Smaller Chinese banks struggling with bad loans

SHANGHAI -- Chinese banks are finding themselves increasingly burdened by nonperforming loans, as recovering funds from borrowers becomes more difficult amid an economic slowdown.

     For instance, Lianyungang Orient Rural Commercial Bank, based in Jiangsu Province, saw bad loans as a proportion of its overall loan portfolio rise 13.74 percentage points to 26.76% in 2013, as clients found themselves on worse financial footing.

     Aware of the danger to the real economy, China's banking regulator has made heading off a financial crisis a priority. It is stepping up oversight while also laying out plans to offer assistance to shaky banks through bailout mergers and other means.

     Based in the regional city of Lianyungang about 420km north of Shanghai, Lianyungang Orient Rural Commercial is a smaller private-sector bank with 9.8 billion yuan ($1.56 billion) in assets and a staff of 656. Changshu Rural Commercial Bank of Jiangsu Province and Bank of Suzhou each hold 11.67% stakes.

     Lianyungang Orient Rural Commercial has 2.05 billion yuan in bad loans, and another 2.7 billion yuan in loans to borrowers classified as "requiring attention," or on the path to nonperformance. The bank blames the increase on the fact that "some companies have suspended operations owing to such factors as slowing economic growth and the slump in imports and exports."
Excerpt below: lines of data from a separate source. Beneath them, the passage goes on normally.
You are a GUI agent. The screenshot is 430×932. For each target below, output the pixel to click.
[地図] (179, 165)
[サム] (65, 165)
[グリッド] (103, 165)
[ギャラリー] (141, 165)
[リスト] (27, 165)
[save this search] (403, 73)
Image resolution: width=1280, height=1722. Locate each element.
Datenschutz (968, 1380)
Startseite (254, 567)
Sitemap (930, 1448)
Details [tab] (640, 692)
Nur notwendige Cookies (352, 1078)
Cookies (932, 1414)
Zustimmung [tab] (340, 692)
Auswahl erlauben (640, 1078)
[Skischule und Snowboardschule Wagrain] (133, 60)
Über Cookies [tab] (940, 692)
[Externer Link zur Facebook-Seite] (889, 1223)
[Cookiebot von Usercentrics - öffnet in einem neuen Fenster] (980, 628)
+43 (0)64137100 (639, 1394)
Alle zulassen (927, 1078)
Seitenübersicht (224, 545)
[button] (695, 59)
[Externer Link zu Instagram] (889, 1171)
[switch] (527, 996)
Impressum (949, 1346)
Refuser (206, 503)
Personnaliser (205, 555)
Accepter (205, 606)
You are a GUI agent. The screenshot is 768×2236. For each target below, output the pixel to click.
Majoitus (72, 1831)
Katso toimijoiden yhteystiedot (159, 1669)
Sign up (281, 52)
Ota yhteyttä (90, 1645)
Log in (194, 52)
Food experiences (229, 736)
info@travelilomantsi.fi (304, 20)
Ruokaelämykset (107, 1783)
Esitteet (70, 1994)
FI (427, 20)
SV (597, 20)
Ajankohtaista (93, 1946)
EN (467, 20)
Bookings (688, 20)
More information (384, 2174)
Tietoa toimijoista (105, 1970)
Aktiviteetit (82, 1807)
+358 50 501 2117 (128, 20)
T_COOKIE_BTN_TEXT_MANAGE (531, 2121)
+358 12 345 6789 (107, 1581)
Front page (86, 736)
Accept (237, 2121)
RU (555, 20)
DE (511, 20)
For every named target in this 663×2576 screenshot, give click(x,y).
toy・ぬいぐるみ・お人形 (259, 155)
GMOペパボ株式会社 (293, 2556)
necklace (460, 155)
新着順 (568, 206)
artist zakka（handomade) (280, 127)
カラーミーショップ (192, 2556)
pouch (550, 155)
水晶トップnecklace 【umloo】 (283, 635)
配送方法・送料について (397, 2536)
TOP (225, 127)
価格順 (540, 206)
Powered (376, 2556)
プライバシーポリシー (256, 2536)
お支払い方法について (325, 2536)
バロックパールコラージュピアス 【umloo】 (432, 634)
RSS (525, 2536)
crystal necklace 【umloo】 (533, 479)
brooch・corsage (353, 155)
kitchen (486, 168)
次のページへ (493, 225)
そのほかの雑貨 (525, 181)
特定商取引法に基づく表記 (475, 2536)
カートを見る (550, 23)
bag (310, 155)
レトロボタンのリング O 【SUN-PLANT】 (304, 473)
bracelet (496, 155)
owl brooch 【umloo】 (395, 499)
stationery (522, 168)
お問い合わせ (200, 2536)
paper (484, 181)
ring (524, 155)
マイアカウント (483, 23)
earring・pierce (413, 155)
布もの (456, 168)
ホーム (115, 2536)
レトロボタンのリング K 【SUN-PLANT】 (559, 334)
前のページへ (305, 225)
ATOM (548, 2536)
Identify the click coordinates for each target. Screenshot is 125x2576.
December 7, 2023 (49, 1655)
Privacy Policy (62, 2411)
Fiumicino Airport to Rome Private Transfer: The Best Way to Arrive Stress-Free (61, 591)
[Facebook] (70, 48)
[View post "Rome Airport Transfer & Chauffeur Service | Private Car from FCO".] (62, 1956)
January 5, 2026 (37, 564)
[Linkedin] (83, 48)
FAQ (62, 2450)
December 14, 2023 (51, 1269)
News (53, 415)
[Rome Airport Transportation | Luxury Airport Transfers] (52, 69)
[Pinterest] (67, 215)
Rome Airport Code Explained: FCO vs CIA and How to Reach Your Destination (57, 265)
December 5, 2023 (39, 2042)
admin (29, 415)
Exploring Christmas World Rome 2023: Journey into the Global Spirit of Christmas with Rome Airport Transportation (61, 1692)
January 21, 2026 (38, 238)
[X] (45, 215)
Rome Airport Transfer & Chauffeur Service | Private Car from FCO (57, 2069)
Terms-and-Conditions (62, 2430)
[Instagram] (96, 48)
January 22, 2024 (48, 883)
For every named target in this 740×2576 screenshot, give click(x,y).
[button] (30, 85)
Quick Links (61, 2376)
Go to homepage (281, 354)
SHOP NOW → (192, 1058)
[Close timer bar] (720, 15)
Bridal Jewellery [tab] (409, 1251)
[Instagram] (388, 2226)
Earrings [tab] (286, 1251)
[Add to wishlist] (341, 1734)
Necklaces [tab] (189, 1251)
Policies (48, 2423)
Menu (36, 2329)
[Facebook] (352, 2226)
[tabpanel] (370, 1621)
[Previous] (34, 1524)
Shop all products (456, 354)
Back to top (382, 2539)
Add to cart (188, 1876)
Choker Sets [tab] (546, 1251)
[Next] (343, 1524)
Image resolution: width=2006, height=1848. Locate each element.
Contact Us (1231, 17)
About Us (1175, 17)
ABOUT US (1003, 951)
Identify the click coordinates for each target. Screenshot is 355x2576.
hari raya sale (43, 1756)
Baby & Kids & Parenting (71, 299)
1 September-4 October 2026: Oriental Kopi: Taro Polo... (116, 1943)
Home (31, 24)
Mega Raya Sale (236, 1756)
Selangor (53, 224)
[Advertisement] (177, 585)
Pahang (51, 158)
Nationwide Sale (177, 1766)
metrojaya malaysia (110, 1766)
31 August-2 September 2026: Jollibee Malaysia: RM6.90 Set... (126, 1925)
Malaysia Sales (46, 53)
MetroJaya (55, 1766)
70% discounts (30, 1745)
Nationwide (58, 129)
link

     Retailers and wholesalers make up the largest category of the bank's clients, followed by construction companies. It has filed 273 suits against clients in arrears on loans of 1 million yuan or more, in a string of litigation aiming to claw back some 1.18 billion yuan.

     Chinese authorities have taken action when lenders have found themselves in dire straits in the past. In 1998, Hainan Development Bank became the first to be closed by the government. Another in the Guangdong Province city of Shantou was directed to restructure in 2001. In each case, the government protected deposits.

     But China does not have a deposit insurance system in place, meaning that the concerns of depositors at troubled small banks may send shockwaves through the entire financial system. In Jiangsu, which is home to many feeble small and midsize financial institutions, about a thousand clients joined runs at multiple banks in March.

     According to the China Banking Regulatory Commission, the overall proportion of nonperforming loans for banks in China stood at just 1% at the end of 2013. As some analysts note, however, such figures are subject to manipulation by both regulators and the institutions themselves, and the true proportion could be higher. Lianyungang Orient Rural Commercial Bank's share of bad debt purportedly came to 1.75% in 2011.

     At this point, much hinges on the direction of China's real estate market, and many prominent regional lenders are highly exposed.

     Commission Vice Chairman Wang Zhaoxing told a news conference in Beijing Friday that problems in the real estate market could have disastrous effects on all of China's financial institutions, but called the current risk "manageable." Authorities will beef up oversight of bank lending to the industry, he said.